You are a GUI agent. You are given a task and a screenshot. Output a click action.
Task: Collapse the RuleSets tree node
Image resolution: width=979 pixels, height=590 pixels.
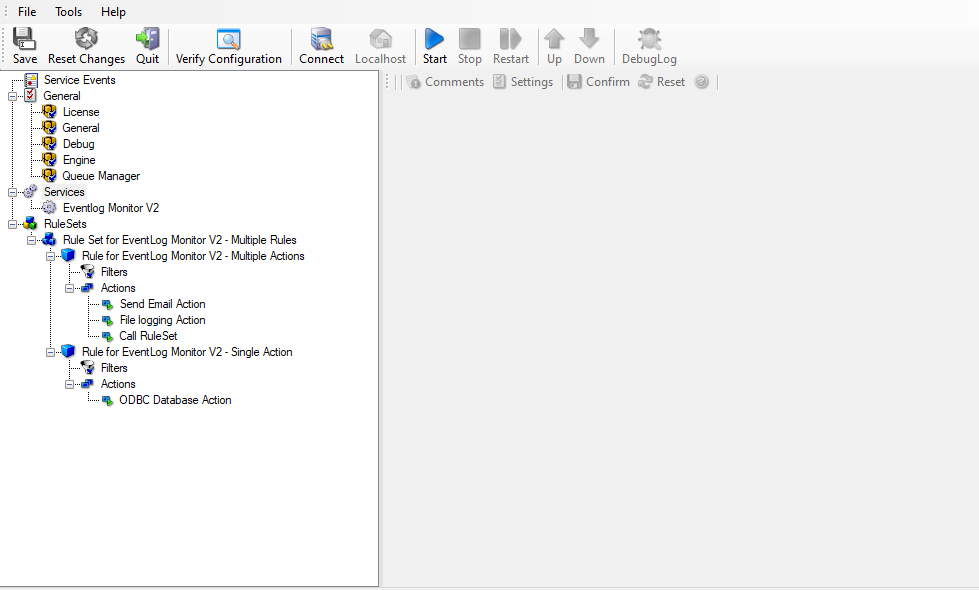tap(12, 224)
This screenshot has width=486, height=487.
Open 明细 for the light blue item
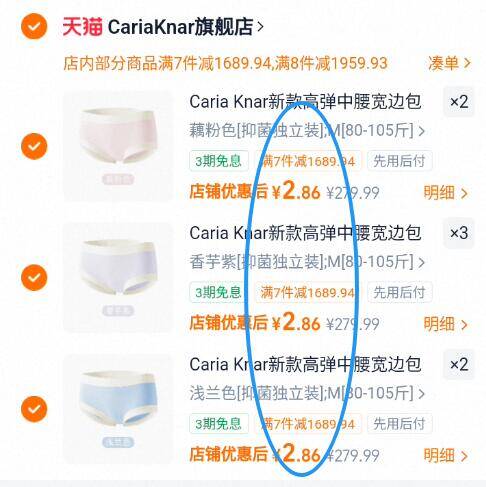click(445, 455)
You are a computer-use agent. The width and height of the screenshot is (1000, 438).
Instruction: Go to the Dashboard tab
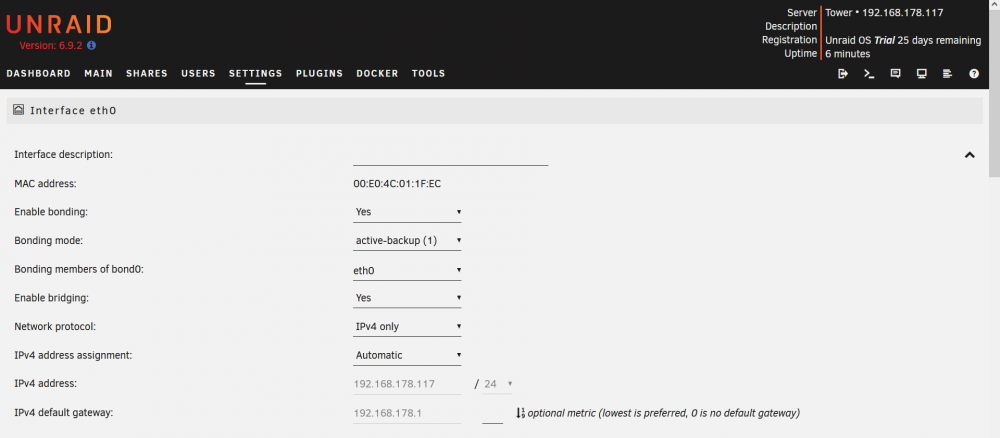click(39, 73)
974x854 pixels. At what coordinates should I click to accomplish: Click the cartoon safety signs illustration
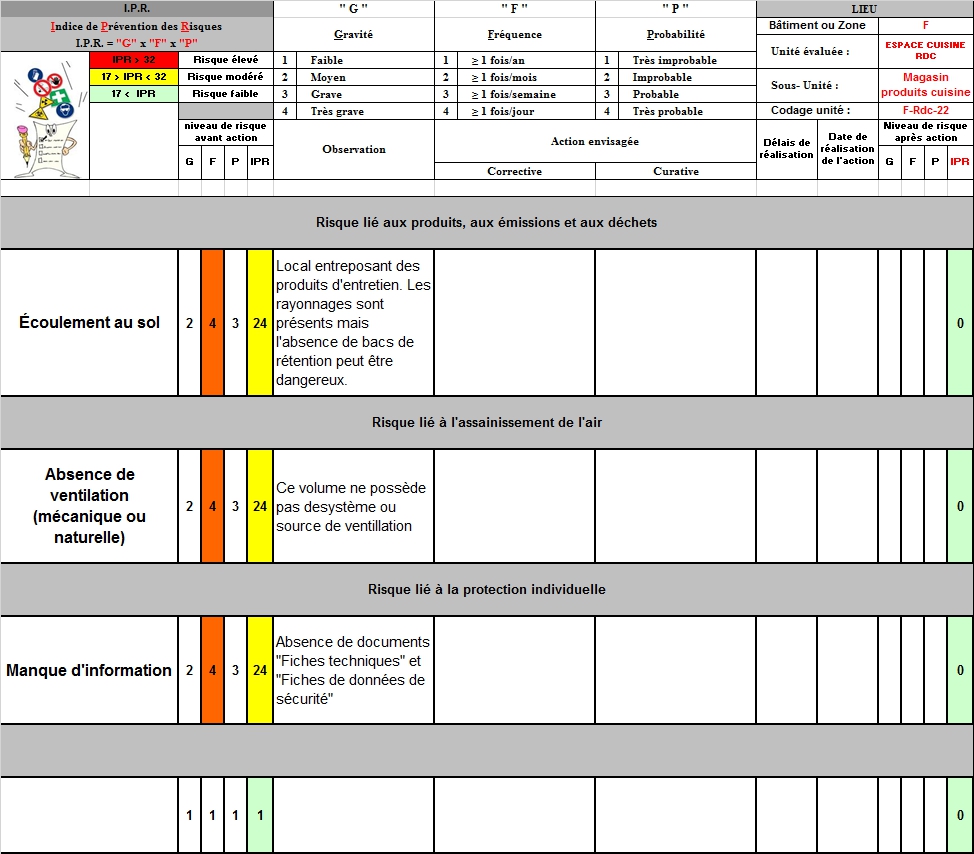[x=44, y=115]
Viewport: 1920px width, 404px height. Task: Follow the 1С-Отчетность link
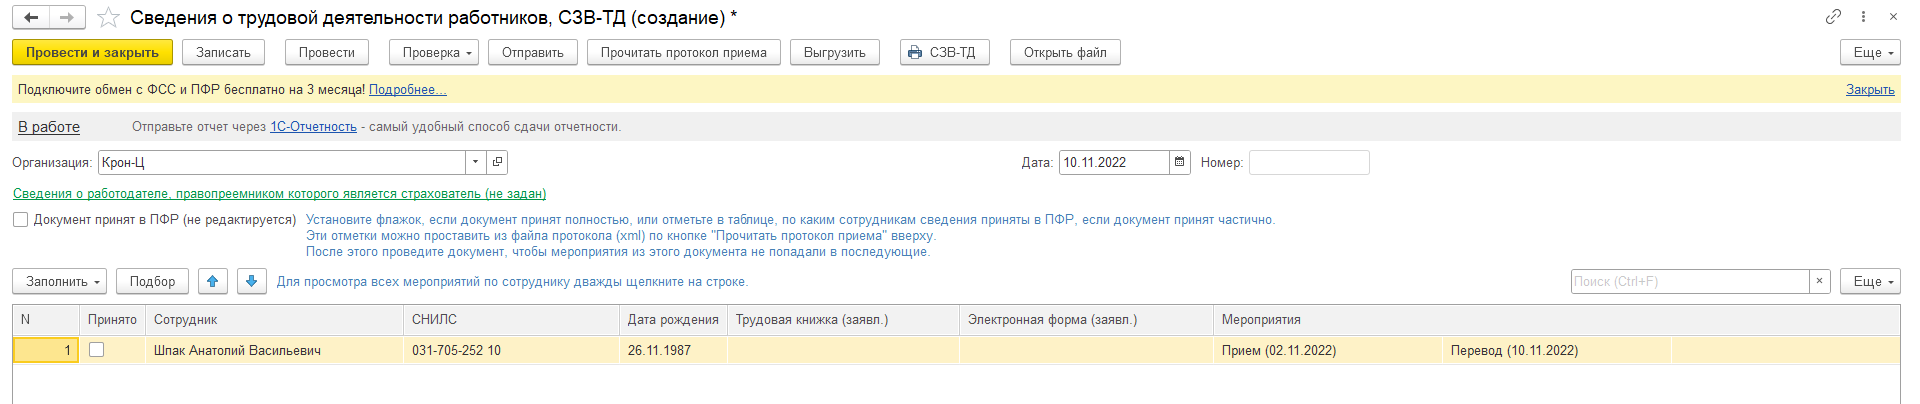[x=313, y=127]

[ASSIGNED TASK]:
Wherever an image appears, omit it, and retype everything else in the entries exactly.

[EXERCISE SOLUTION]:
You are a GUI agent. You are given a task and a screenshot. Output a click action.
Task: Collapse the RuleSets tree node
Image resolution: width=979 pixels, height=590 pixels.
tap(12, 224)
This screenshot has width=486, height=487.
Open 明细 for the light blue item
click(445, 455)
You are a computer-use agent. The width and height of the screenshot is (1000, 438).
Instruction: Go to the Dashboard tab
click(39, 73)
974x854 pixels. At what coordinates should I click to accomplish: Click the cartoon safety signs illustration
[x=44, y=115]
Viewport: 1920px width, 404px height. Task: Follow the 1С-Отчетность link
[x=313, y=127]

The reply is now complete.